Date: Tue, 4 Sep 2007 16:32:10 -0500
From: "Serge E. Hallyn" <serue@us.ibm.com>
To: Jan Kara <jack@suse.cz>
Cc: "Serge E. Hallyn" <serge@hallyn.com>,
       "Eric W. Biederman" <ebiederm@xmission.com>,
       Andrew Morton <akpm@linux-foundation.org>, linux-kernel@vger.kernel.org,
       Balbir Singh <balbir@in.ibm.com>, "Serge E. Hallyn" <serue@us.ibm.com>,
       containers@lists.osdl.org
Subject: Re: [PATCH] Send quota messages via netlink
Message-ID: <20070904213210.GD30980@sergelap.austin.ibm.com>
References: <20070828211335.37fce4c9.akpm@linux-foundation.org> <20070829122647.GB7814@duck.suse.cz> <m1mywa42g7.fsf@ebiederm.dsl.xmission.com> <20070829192653.GD7814@duck.suse.cz> <m1wsve2gpo.fsf@ebiederm.dsl.xmission.com> <20070830092548.GB16336@duck.suse.cz> <20070830191010.GA23464@vino.hallyn.com> <20070830221825.GB21298@duck.suse.cz> <20070830221447.GA25675@vino.hallyn.com> <20070903142123.GG7524@duck.suse.cz>
MIME-Version: 1.0
Content-Type: text/plain; charset=us-ascii
Content-Disposition: inline
In-Reply-To: <20070903142123.GG7524@duck.suse.cz>
User-Agent: Mutt/1.5.16 (2007-06-09)
Sender: linux-kernel-owner@vger.kernel.org
Content-Length: 6175
Lines: 125

Quoting Jan Kara (jack@suse.cz):
> On Thu 30-08-07 17:14:47, Serge E. Hallyn wrote:
> > Quoting Jan Kara (jack@suse.cz):
> > >   Maybe before proceeding further with the discussion I'd like to
> > > understand following: What are these user namespaces supposed to be good
> > > for?
> > 
> > (Please skip to the message end first, as I think you may not care about
> > the next bit of my blathering)
> > 
> > Right now they are only good for providing some separate accounting for
> > uid 1000 in one user namespace versus uid 1000 in another namespace.
> > All security enforcement must be done by actually providing separate
> > filesystems and separate pid namespaces and, hopefully, with a selinux
> > policy.
> > 
> > Eventually the idea will be that uid 1000 in one user namespace and uid
> > 1000 in another namespace will be completely separate entities.  A
> > mounted filesystem will be tied to a particuler user namespace, and
> > the kernel will provide any cross-userns access perhaps the way I
> > described, with uid equivalence implemented through the keyring.
>   I see.
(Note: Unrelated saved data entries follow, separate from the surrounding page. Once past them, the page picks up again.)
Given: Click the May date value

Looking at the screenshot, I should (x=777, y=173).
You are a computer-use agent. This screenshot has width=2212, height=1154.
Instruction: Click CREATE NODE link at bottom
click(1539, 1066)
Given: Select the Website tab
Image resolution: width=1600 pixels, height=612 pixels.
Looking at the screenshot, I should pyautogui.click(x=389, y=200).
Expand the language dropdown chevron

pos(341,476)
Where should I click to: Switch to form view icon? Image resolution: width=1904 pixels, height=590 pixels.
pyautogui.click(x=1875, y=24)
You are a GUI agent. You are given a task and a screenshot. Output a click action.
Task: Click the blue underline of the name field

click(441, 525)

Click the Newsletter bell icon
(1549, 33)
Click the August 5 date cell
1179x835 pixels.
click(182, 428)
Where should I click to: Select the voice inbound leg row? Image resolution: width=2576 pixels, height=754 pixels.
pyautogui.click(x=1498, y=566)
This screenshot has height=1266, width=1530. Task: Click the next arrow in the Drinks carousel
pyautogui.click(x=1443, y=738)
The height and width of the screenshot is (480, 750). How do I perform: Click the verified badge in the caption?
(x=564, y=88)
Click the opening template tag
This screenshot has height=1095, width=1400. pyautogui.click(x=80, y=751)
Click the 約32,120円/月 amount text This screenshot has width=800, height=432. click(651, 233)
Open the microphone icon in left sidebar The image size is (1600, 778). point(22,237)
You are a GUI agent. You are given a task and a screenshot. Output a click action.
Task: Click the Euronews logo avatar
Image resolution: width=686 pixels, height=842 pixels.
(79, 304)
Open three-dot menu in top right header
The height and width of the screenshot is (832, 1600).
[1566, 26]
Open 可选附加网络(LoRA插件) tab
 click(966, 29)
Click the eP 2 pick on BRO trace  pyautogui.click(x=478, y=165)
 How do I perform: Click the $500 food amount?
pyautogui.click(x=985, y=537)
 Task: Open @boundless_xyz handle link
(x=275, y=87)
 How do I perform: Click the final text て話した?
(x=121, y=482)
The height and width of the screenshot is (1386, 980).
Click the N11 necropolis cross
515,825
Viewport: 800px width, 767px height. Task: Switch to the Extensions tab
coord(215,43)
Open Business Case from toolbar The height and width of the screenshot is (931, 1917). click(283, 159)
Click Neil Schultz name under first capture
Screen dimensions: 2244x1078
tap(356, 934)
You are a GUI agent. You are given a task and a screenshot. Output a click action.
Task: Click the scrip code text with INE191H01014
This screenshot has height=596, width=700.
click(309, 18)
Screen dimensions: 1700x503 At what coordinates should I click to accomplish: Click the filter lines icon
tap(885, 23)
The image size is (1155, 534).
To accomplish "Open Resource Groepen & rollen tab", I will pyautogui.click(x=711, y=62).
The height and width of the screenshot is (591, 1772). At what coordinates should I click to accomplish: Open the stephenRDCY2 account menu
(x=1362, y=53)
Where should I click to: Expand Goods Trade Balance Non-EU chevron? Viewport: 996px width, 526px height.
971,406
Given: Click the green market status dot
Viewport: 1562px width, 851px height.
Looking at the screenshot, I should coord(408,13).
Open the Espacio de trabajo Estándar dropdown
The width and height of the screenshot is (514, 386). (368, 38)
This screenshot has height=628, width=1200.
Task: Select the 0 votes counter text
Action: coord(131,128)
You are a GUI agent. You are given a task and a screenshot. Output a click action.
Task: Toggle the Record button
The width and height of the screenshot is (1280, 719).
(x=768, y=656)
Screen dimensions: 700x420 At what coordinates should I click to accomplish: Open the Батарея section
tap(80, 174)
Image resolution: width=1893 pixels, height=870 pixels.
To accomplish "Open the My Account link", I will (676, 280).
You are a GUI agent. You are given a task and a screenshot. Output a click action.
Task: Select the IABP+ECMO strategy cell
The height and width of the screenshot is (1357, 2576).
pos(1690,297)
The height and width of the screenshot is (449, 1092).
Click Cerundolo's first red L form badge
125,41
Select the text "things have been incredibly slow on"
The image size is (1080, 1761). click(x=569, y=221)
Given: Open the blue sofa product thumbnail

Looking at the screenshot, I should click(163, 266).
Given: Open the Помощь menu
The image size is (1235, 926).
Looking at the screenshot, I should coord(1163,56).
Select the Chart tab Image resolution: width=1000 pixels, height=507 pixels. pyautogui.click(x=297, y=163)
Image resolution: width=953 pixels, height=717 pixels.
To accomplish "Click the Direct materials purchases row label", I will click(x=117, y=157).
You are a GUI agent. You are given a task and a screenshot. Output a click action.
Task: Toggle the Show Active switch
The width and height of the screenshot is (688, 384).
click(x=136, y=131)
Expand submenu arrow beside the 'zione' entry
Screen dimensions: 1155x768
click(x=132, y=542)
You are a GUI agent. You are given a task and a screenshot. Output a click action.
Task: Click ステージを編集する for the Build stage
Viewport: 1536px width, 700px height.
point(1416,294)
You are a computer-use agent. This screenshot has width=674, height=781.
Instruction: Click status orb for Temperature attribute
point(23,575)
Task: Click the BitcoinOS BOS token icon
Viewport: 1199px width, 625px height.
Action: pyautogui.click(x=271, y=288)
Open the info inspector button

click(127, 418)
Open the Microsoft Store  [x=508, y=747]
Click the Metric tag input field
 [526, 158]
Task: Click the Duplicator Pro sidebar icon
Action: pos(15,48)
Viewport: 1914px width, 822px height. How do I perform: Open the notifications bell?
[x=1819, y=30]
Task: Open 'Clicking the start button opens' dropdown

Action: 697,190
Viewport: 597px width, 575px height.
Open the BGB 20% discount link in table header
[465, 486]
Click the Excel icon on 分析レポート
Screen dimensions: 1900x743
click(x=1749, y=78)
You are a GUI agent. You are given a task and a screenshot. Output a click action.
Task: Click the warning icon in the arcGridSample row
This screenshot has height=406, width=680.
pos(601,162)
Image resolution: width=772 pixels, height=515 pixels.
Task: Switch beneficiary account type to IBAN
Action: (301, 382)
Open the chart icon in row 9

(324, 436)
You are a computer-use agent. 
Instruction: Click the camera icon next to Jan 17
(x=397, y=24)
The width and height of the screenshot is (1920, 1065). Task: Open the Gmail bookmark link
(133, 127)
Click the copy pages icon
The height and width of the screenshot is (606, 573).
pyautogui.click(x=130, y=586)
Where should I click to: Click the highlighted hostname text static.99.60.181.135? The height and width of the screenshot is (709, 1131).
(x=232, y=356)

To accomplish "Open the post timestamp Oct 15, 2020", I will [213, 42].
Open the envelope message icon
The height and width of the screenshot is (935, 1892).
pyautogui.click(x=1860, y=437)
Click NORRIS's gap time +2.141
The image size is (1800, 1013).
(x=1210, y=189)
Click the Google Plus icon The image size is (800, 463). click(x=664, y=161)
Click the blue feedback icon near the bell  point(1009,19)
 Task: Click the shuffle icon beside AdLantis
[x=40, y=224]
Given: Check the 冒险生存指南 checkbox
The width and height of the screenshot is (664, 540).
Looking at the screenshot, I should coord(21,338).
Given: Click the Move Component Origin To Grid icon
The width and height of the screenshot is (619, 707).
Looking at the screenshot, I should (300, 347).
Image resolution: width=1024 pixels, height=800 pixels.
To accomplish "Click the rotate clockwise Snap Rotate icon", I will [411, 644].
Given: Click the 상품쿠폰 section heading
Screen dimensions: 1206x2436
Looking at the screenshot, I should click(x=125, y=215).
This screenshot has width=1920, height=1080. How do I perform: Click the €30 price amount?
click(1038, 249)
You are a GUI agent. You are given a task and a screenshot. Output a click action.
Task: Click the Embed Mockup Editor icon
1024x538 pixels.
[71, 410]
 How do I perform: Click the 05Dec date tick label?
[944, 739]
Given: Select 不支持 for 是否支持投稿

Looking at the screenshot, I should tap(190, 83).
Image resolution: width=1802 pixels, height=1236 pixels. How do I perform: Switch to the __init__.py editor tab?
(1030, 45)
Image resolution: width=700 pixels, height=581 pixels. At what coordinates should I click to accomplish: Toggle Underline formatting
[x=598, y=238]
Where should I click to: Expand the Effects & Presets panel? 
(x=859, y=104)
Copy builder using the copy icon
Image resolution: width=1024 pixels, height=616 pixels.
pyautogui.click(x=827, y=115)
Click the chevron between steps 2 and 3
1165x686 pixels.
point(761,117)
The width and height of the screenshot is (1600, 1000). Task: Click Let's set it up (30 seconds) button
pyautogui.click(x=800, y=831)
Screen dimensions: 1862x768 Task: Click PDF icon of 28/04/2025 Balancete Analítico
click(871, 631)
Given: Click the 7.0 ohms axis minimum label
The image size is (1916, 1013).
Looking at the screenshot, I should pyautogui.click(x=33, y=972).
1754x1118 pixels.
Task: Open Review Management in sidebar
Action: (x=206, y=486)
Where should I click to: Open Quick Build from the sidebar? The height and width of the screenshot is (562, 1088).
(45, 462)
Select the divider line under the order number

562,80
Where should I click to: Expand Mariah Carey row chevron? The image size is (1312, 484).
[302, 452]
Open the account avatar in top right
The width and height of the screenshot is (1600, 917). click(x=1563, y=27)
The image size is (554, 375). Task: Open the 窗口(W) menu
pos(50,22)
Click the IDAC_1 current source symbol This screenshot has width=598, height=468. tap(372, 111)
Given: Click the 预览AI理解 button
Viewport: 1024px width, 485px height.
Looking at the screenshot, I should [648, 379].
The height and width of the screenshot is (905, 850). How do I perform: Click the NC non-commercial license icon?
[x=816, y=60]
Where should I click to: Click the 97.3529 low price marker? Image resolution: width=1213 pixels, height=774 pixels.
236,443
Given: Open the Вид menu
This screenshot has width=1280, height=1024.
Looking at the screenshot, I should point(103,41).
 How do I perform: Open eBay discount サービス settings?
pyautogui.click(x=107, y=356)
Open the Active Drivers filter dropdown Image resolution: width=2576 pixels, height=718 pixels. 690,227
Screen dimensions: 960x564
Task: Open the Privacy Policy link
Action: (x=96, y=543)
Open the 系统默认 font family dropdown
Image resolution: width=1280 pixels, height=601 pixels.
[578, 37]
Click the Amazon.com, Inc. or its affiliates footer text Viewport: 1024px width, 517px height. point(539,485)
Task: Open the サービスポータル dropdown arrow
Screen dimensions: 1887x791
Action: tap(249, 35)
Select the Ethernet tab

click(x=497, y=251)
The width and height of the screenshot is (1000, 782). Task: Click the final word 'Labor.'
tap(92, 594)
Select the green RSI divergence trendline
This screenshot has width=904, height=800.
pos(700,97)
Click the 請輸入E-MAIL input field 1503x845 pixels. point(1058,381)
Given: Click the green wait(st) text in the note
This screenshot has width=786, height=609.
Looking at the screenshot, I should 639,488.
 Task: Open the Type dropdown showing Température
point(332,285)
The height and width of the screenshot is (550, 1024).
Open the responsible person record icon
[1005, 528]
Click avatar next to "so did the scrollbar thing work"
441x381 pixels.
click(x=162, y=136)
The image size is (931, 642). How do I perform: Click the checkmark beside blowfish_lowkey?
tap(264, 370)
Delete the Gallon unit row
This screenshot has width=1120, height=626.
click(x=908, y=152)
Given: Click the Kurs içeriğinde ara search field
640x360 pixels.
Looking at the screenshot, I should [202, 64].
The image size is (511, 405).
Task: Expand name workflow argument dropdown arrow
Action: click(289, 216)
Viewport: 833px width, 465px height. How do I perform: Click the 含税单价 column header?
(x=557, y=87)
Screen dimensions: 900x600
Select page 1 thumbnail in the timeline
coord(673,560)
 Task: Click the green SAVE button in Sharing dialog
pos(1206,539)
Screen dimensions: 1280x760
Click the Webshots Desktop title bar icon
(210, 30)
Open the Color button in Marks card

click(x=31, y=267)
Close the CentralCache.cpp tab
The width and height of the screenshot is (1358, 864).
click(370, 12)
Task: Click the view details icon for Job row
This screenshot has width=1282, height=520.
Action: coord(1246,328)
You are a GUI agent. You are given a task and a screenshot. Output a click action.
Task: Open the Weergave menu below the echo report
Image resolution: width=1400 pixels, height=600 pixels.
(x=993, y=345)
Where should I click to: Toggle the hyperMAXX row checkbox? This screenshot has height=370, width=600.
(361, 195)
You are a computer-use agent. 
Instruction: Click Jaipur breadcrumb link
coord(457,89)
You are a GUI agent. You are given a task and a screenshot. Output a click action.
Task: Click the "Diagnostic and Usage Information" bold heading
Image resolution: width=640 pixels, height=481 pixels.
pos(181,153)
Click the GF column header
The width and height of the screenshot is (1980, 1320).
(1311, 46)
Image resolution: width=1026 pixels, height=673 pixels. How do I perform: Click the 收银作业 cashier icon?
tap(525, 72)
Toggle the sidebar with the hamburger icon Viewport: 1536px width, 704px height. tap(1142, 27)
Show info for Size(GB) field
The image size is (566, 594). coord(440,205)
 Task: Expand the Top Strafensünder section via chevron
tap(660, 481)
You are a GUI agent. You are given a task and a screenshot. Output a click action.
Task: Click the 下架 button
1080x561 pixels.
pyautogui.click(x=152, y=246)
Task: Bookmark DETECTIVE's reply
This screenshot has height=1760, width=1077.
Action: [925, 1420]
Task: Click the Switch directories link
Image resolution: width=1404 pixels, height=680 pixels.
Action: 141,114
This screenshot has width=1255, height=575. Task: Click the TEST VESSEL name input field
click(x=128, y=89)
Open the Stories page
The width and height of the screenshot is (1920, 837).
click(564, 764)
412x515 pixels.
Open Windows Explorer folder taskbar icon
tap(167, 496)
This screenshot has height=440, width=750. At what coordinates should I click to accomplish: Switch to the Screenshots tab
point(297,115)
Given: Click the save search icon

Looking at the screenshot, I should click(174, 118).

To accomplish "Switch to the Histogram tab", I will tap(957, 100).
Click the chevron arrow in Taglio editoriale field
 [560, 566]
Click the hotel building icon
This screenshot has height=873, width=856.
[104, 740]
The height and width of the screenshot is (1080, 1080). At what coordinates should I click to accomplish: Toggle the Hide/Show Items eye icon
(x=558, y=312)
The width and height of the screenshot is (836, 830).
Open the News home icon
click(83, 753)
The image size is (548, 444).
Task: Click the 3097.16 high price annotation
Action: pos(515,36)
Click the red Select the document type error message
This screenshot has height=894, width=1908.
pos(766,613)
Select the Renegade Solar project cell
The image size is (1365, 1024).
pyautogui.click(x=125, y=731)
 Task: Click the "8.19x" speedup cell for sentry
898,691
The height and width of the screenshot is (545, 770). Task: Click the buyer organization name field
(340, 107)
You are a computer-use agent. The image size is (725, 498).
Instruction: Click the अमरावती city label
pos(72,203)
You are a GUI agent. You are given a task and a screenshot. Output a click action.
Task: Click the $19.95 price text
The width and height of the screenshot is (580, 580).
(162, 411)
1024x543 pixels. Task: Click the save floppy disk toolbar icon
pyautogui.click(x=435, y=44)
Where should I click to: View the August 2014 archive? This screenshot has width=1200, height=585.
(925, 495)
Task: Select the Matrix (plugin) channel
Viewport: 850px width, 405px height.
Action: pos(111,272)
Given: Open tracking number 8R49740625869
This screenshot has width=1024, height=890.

Thanks for explanation.
> 
> > But note that this isn't really relevant when we get to NFS.  Two user
> > namespaces on one machine should have different network namespaces and
> > network addresses as well, and so should look to the NFS server like two
> > separate machines.
> > 
> > So the user namespaces are only really relevant when talking about local
> > filesystems.
> > 
> > >   I imagine it so that you have a machine and on it several virtual
> > > machines which are sharing a filesystem (or it could be a cluster). Now you
> > > want UIDs to be independent between these virtual machines. That's it,
> > > right?
> > >   Now to continue the example: Alice has UID 100 on machineA, Bob has
> > >  UID 100 on machineB. These translate to UIDs 1000 and 1001 on the common
> > > filesystem. Process of Alice writes to a file and Bob becomes to be over
> > > quota. In this situation, there would be probably two processes (from
> > > machineA and machineB) listening on the netlink socket. We want to send a
> > > message so that on Alice's desktop we can show a message: "You caused
> > > Bob to exceed his quotas" and of Bob's desktop: "Alice has caused that you
> > > are over quota.".
> > 
> > Since this is over NFS, you handle it the way you would any other time
> > that user Alice on some other machine managed to do this.
>   I meant this would actually happen over a local filesystem (imagine
> something like "hostfs" from UML).

Ok, then that is where I was previously suggesting that we use an api to
report a uid meaningful in bob's context, where we currently (in the
absense of meaningful mount uids and uid equivalence) tell Bob that root
was the one who brought him over quota.  From a user pov 'nobody' would
make more sense, but I don't think we want the kernel to know about user
nobody, right?

So if the msg weren't broadcast, or netlink sockets were tied to one
user namespace, we could call a
	int uid_in_user_ns(struct user *, struct user_ns *)
sending in Alice's user struct and Bob's userns, and use the result in
the netlink message.  Otherwise I'm not sure what is the right answer.
We just might need the equivalent of 'struct pid' to struct user, or
persistant global user namespace ids (persistant after user namespace
destruction, not across reboot) so we can safely send the user_ns * in a
netlink msg.

> > >   Because there may be is not a notion of Bob on machineA or of Alice on
> > > machineB, we are in trouble, right? What I like the most is to use the
> > > filesystem identities (as you suggested in some other email). I. e. because
> > > both Alice and Bob share a filesystem, identities of both have to make sense
> > > to it (for example for purposes of permission checking). So we can probably
> > 
> > Right, so long as we're talking about local filesystems that's the way
> > to go.  If a file write was allowed which brought bob over quota,
> > clearly the person responsible had some uid valid on the filesystem to
> > allow him to do so.
>   Fine. So I'll keep UID in the quota netlink protocol with the meaning
> "the identity of the user for filesystem operations".

I think that's ok.

Hopefully when that changes to accomodate user namespaces, we can use
netlink field versioning to make that transition pretty seamless?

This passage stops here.